Recast the stretch of material from the line containing "Screen dimensions: 1000x450" through the end of the material as a Markdown table with the columns "Row" and "Line." Number each nonblank line, and leave the pictures out.

[Entries for pointing to words and elements]
# # #

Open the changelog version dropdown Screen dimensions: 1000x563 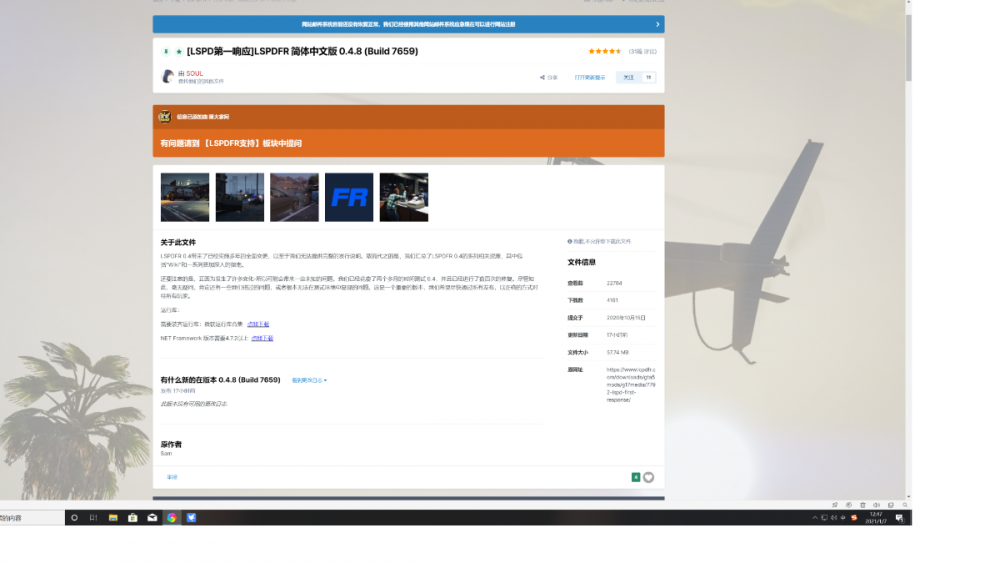(x=309, y=380)
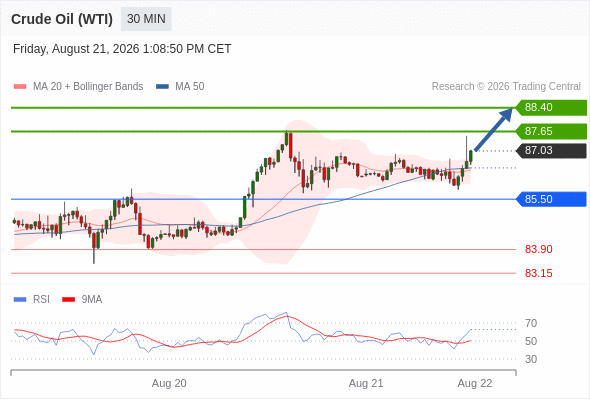Click the Aug 21 date axis label
This screenshot has width=590, height=400.
point(366,383)
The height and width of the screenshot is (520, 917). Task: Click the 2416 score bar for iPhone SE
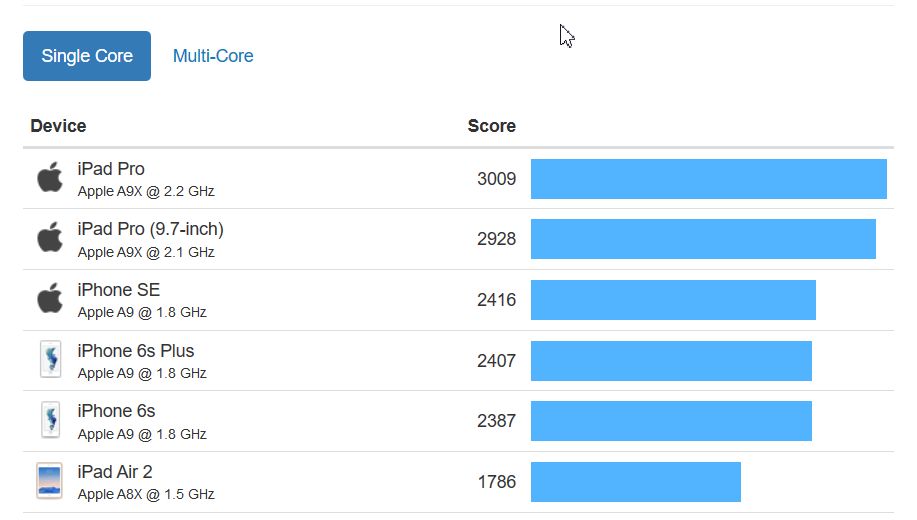pos(673,300)
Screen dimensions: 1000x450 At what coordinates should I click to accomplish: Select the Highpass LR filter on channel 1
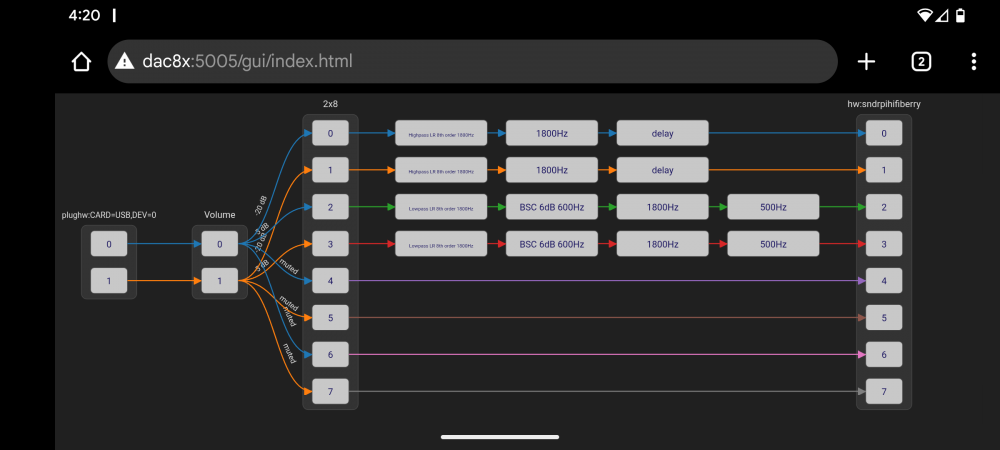point(441,170)
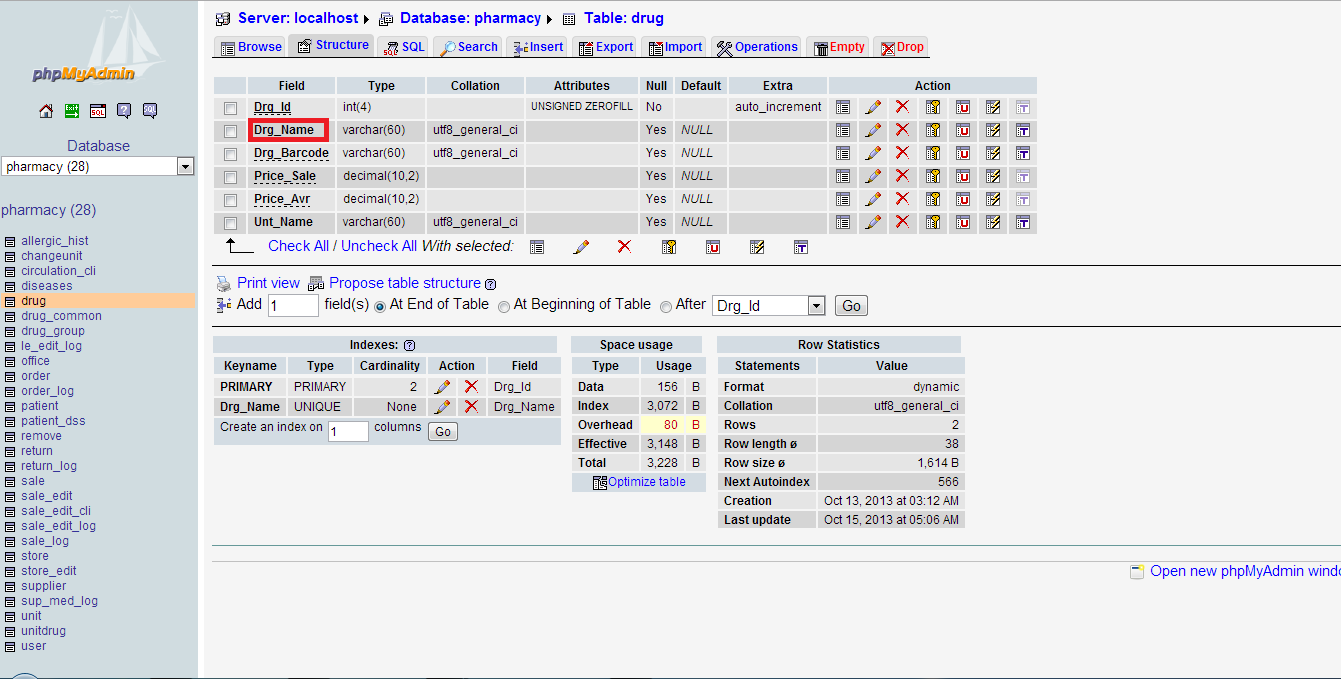Click the Check All link
The width and height of the screenshot is (1341, 679).
point(298,246)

# # #

◆ THE RESPONSE ◆
| Row | Line |
|---|---|
| 1 | Screen dimensions: 1000x450 At what coordinates should I click to accomplish: Select the Highpass LR filter on channel 1 |
| 2 | point(441,170) |
| 3 | Click the Check All link |
| 4 | The width and height of the screenshot is (1341, 679). |
| 5 | point(298,246) |